Obama Sets Plan to Attack Drug Overdoses, But States Have Bigger Role


President Obama will announce steps today aimed at reducing an alarming rise in deaths from drug overdoses, including mandating more training for federal doctors and requiring federal health insurance plans to provide treatment for addiction, the New York Times reports. Obama will make an announcement in West Virginia, where addiction to prescription painkillers has devastated communities for more than a decade. “Since the start of this administration and the president's inaugural drug strategy, we identified prescription drug abuse and heroin abuse as crucial problems,” said a senior White House official.

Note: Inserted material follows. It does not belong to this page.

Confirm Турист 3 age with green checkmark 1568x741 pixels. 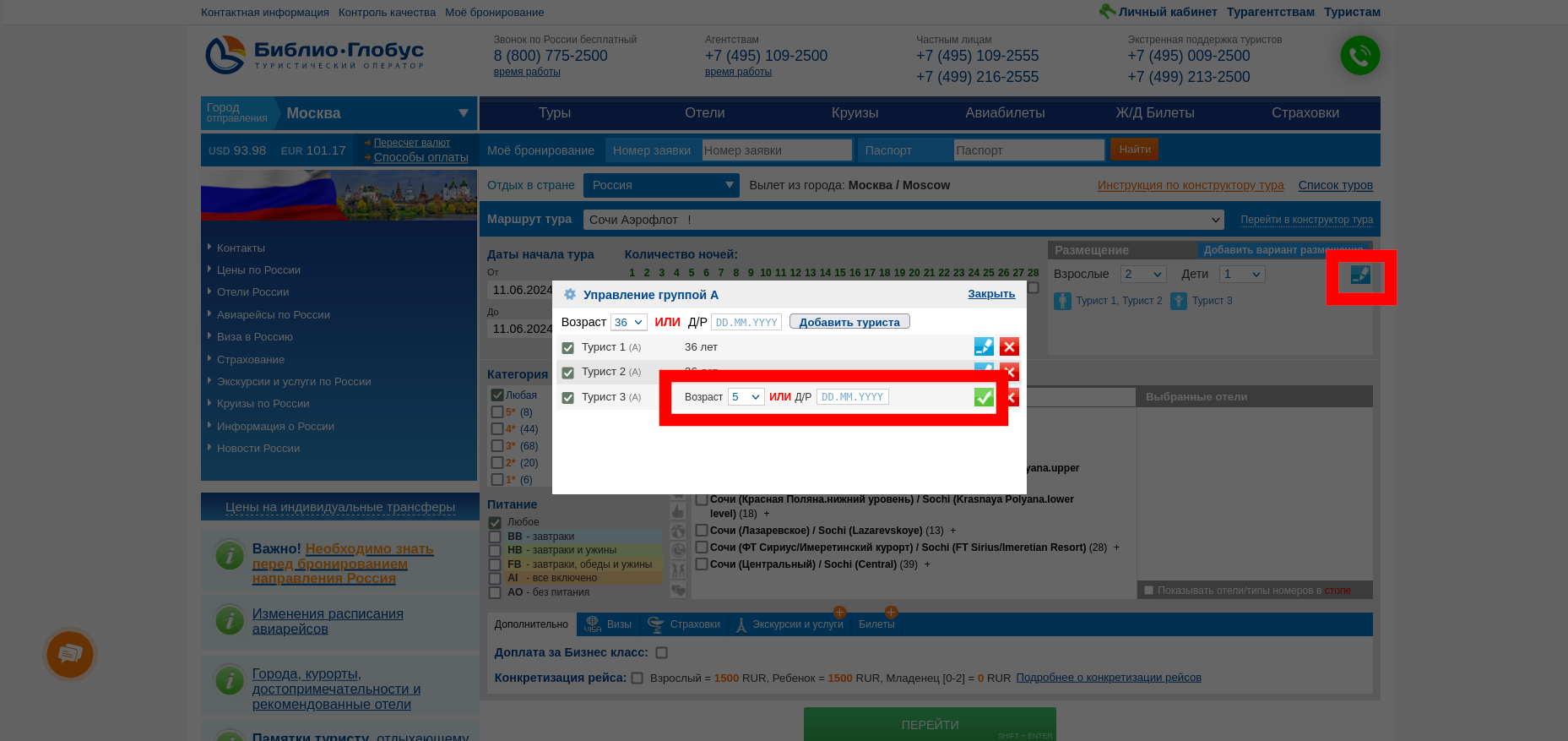tap(984, 397)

The administration has sought to curb out-of-control prescribing practices while ensuring that cancer patients and others in profound pain can get needed treatment. Last year, the federal government tightened rules for prescribing hydrocodone, the most commonly prescribed painkiller, which is in such drugs as Vicodin. The efforts being announced today are expected to have only modest effects. States, not the federal government, regulate the practice of medicine, and only 10 states, including West Virginia, require that doctors who prescribe opioids get specialized training. Abuse of painkillers is one of the few public health problems that have worsened significantly during Obama's presidency. More than 20,000 people in the U.S. die from prescription drug abuse each year, a level that has risen fourfold since 1999, making it the nation's leading cause of death by injury. Opioid prescriptions during that time also quadrupled.